* Assigned task *
The lines to be copied are those below that contain "thumbnail".

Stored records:
┄┄┄┄┄┄┄┄┄┄
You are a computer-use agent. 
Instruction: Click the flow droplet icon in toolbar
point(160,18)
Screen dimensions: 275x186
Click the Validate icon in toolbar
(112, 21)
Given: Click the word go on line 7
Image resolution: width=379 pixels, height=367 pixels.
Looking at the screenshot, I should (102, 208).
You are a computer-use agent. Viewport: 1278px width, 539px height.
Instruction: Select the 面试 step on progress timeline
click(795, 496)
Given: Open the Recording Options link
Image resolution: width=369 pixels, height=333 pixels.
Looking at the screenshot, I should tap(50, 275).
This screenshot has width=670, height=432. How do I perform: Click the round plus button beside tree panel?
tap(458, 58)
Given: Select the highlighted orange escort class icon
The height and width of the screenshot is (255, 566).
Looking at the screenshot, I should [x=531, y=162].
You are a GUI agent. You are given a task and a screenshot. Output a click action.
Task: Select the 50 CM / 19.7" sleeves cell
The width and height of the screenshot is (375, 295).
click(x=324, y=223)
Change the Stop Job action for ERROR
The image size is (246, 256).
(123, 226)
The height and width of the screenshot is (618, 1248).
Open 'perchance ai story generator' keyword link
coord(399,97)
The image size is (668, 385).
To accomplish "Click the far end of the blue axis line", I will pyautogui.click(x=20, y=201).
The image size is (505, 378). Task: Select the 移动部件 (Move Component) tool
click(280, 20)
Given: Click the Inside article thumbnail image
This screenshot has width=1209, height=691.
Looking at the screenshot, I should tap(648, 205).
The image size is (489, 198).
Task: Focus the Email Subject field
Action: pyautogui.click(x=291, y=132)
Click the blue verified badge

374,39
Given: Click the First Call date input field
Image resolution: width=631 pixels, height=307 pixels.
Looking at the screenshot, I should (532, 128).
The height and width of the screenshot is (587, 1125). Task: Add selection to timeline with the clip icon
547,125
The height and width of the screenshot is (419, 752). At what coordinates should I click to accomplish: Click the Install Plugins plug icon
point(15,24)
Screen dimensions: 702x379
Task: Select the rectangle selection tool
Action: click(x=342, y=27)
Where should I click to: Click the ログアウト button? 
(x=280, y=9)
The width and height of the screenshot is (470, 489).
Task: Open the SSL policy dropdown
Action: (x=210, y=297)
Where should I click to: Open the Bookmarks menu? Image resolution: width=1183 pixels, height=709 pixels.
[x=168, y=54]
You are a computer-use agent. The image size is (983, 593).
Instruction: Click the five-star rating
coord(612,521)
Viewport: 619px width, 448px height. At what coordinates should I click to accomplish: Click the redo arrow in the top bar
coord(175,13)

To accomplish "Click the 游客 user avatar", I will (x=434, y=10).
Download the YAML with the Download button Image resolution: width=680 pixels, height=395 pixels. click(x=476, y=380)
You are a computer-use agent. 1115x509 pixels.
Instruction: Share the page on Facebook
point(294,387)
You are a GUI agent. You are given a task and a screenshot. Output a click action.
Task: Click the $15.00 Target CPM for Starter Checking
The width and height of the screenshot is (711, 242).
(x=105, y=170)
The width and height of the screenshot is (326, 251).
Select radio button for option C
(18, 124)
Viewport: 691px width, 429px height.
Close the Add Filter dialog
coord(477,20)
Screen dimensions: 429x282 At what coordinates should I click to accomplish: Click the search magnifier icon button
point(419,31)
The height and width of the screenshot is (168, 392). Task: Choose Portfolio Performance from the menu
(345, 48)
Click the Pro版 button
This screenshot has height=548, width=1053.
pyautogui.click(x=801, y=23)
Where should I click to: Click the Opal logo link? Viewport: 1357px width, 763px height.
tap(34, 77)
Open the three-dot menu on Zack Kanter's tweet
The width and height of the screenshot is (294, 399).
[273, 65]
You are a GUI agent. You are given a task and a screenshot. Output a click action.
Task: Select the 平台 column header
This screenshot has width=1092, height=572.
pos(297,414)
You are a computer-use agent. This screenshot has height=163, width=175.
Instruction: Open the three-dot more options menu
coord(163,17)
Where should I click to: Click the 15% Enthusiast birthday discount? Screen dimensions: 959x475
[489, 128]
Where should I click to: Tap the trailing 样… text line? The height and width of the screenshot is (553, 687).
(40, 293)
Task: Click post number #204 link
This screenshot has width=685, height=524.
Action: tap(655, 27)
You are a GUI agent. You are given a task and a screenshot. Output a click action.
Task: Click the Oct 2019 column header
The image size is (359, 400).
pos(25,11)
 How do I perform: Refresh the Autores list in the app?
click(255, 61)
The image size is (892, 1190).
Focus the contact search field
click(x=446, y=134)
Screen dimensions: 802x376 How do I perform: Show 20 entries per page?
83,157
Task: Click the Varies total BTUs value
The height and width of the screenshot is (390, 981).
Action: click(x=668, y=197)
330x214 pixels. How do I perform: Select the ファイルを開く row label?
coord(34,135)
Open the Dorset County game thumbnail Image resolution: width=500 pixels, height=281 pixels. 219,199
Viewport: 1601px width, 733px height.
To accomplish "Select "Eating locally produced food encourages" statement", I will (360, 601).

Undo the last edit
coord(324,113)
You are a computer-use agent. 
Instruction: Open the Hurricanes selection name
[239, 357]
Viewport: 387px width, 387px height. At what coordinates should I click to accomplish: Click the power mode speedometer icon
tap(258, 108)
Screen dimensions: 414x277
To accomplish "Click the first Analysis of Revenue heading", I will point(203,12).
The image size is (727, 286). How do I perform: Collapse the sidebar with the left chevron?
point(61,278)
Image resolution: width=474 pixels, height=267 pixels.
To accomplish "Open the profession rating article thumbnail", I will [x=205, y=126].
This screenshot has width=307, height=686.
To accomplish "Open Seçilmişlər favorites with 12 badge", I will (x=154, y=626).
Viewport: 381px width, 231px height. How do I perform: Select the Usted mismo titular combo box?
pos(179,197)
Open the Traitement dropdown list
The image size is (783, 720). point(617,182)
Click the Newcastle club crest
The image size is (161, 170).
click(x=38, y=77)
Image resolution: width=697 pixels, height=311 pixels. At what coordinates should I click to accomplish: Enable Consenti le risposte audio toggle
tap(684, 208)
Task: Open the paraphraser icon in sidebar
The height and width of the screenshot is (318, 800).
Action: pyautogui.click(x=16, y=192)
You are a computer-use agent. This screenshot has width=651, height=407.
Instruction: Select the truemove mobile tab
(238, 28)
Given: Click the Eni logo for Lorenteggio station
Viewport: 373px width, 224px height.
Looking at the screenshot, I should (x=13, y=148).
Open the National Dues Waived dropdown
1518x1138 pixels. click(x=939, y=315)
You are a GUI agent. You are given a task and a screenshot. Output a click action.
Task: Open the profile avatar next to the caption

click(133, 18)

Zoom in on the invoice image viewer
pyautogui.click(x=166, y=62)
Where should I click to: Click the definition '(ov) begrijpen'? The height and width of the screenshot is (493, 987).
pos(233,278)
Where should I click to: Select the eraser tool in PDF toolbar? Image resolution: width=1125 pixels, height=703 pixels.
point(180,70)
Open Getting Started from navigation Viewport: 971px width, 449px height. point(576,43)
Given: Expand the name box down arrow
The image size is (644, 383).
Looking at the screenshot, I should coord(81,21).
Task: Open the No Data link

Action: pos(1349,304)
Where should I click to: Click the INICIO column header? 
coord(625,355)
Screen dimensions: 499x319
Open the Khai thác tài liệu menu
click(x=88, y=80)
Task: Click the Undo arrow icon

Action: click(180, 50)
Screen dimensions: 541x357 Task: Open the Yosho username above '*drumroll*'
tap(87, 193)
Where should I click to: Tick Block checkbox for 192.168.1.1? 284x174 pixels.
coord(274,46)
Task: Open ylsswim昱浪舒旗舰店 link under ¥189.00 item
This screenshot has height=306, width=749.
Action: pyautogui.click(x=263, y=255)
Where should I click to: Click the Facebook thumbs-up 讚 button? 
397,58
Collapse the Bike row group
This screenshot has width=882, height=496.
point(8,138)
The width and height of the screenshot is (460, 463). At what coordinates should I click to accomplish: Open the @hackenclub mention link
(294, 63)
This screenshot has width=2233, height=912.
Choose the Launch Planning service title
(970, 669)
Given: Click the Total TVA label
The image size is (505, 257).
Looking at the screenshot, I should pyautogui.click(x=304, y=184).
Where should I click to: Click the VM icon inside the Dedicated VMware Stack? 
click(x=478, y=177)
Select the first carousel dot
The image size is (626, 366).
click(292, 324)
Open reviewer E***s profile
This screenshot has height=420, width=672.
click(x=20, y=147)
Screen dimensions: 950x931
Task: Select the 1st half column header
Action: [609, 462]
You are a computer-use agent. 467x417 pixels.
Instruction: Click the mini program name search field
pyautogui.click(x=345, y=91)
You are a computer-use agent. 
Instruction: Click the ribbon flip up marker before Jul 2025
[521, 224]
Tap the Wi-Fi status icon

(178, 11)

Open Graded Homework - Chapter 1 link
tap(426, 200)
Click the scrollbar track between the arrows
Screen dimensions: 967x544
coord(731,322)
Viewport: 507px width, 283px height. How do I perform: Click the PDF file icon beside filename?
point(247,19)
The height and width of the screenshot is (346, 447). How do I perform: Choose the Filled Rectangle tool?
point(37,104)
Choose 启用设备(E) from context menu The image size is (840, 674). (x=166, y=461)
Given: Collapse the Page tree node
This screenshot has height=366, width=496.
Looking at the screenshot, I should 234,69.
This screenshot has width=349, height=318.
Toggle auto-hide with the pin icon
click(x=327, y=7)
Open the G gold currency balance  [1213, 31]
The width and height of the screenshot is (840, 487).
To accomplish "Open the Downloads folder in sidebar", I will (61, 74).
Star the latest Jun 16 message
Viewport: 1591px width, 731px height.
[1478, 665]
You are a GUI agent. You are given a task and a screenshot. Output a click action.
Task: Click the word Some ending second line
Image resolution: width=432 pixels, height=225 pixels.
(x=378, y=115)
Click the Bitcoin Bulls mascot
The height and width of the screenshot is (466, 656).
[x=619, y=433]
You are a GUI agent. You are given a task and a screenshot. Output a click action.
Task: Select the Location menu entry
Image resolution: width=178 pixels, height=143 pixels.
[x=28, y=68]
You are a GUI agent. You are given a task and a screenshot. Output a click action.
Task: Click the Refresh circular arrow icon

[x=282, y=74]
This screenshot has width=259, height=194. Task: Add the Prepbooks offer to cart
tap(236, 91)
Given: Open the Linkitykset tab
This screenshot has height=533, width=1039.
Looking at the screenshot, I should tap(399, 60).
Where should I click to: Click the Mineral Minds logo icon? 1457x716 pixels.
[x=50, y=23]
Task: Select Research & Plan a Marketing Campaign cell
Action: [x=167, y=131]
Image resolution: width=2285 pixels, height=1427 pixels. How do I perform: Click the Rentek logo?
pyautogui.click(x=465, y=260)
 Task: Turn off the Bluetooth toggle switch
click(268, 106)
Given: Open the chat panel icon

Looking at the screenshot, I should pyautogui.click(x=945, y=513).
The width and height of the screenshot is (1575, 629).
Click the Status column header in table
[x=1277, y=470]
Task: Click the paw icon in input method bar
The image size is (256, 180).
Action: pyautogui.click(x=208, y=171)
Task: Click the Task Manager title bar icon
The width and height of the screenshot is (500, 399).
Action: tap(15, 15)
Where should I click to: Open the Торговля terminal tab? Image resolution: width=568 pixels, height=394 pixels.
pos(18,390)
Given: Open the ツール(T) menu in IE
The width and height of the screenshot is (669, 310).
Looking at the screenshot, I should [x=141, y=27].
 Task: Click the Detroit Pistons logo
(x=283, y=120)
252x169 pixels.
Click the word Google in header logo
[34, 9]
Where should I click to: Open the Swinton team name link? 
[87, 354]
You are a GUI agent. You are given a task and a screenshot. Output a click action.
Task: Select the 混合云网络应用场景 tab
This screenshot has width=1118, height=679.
┄┄┄┄┄┄┄┄┄┄
* Solution to the problem *
Given: Click the Inside article thumbnail image
Open the Dorset County game thumbnail Image resolution: width=500 pixels, height=281 pixels. 219,199
To accomplish "Open the profession rating article thumbnail", I will [x=205, y=126].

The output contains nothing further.